Recently in XML, XSL, etc. Category

One of the projects I'm working on is conditional publishing of DITA content using ant. Basically what I want to do is, given a list of files, build the output that is affected when those files change.

We manage our files using Perforce, so the workflow is something like this:

  1. Check out files
  2. Edit/modify content
  3. Run conditional build
  4. Review output
  5. Check-in files

When you check files out of Perforce, they get put into a changelist, so, to get my file list, I need to ask Perforce what files are in the changelist. Perforce has a nice way to do that.
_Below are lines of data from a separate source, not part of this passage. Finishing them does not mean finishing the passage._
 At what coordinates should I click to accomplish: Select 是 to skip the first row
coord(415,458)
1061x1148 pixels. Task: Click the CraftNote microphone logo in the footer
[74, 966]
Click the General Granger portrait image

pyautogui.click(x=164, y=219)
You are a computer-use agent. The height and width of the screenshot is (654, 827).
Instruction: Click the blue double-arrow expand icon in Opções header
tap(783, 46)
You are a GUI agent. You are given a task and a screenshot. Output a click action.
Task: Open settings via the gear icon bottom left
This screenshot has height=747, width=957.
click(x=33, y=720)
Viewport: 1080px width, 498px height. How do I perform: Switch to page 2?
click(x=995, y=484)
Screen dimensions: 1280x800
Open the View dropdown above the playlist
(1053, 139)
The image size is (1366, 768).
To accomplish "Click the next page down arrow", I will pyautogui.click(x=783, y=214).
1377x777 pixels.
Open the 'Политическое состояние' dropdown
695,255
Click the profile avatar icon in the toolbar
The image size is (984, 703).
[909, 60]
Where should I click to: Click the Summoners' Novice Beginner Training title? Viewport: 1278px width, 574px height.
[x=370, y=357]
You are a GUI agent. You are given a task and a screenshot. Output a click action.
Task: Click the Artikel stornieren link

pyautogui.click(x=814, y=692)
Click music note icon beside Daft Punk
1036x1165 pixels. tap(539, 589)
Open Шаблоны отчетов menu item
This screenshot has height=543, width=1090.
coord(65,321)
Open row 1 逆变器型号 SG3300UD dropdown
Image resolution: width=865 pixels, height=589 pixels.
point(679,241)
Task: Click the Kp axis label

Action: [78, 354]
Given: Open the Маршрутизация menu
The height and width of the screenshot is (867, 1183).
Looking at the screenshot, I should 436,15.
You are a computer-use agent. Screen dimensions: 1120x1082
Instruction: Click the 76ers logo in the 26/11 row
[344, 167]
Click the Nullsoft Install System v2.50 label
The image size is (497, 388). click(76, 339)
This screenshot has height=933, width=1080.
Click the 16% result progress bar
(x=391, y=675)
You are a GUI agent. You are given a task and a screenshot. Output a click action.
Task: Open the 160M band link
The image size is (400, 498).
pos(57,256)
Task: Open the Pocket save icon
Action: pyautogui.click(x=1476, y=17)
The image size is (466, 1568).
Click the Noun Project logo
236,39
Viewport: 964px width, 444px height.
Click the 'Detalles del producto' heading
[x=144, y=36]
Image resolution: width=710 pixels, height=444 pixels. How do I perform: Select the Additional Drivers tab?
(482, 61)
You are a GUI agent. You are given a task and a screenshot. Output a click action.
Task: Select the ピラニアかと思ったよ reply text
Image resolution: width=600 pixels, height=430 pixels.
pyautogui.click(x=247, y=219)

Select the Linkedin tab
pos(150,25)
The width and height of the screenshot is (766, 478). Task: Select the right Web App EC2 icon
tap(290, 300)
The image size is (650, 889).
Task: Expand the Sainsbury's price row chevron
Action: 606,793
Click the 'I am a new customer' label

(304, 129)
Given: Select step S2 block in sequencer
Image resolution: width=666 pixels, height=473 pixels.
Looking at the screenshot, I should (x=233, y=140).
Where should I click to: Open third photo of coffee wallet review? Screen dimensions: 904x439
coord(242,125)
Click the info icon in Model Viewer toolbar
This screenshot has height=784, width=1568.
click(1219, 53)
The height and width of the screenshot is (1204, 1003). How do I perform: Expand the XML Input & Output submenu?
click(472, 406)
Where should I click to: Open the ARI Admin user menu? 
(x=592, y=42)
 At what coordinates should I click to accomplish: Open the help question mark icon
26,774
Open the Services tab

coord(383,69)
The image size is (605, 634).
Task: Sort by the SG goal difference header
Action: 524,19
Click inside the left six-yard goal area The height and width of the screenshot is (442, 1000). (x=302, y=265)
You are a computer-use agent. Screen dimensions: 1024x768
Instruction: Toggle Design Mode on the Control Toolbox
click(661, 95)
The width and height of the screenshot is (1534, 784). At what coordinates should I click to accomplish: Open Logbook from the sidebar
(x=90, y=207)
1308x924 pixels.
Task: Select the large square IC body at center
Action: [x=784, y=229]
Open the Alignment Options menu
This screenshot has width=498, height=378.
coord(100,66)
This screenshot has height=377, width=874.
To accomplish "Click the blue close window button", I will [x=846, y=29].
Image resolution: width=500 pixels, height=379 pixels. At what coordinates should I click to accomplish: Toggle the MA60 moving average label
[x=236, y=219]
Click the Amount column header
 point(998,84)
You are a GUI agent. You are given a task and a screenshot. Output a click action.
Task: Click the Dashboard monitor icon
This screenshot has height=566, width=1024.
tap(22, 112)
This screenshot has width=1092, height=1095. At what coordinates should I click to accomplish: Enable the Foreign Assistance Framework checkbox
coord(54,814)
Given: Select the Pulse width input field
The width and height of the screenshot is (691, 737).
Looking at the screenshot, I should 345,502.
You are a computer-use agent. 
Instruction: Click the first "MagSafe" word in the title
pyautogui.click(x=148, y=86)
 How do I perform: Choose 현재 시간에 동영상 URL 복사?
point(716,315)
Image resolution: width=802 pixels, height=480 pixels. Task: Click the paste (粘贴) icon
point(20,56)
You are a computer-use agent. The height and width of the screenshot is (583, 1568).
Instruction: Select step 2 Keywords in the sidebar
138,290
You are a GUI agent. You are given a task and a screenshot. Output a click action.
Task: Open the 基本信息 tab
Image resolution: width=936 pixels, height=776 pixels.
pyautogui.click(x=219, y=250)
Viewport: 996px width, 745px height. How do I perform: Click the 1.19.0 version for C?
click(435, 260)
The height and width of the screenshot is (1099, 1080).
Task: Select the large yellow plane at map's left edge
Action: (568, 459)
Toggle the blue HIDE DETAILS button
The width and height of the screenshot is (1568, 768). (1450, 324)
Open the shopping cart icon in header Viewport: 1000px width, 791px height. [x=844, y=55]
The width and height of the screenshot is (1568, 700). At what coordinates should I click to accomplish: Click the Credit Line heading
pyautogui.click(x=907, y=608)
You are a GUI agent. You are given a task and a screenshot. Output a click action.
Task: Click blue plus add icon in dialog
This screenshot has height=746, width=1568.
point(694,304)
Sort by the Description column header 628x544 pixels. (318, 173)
The command is,

 p4 opened -c <changelist_number>

The problem is the output includes a bunch of information I don't want.

I get lines like this:

 //doc/main/core/build/build.xml#164 - edit change 1075456 (text) by sanderson@docbuild

what I want is

 //doc/main/core/build/build.xml

or, even better,

 files-in-changelist=/home/sanderson/doc/main/core/build/build.xml

That format is the format ant expects for a property files. Property files are nice, because you can load them up and use that property in ant.

What to do, what to do? In my case, I turn to ant. If I have a build issue, someone else has probably run into it, so, I look there first.

Sure enough, ant has a task called filterchain for exactly these kinds of uses. Here's what I wound up with:

     <target name="getFilesFromPerforceChangelist" if="changelist">
        <property name="ant.regexp.regexpimpl" value="org.apache.tools.ant.util.regexp.JakartaOroRegexp"/>
        <exec executable="p4" output="changelist.txt" append="false" failonerror="true">
            <arg value="opened"/>
            <arg value="-c"/>
            <arg value="${changelist}"/>
        </exec>
        <copy file="changelist.txt" tofile="changelist.properties">
            <filterchain>
                <replaceregex pattern="#.*" replace=","/>
                <replaceregex pattern=".*build" replace="${basedir}"/>
                <striplinebreaks/>
                <prefixlines prefix="files-in-changelist="/>
            </filterchain>
        </copy>
    </target>

Just another reason to love ant.

I needed to put a time-stamp in a file I was generating with XSLT and Saxon. Saxon supports parts of EXSLT, and one of the parts supported is date:date-time. It's kind of challenging to figure out exactly how to make it work, though, at least it was for me. In hopes that I'll save someone else some work, here's how to add a time-stamp using Saxon 6.5.5.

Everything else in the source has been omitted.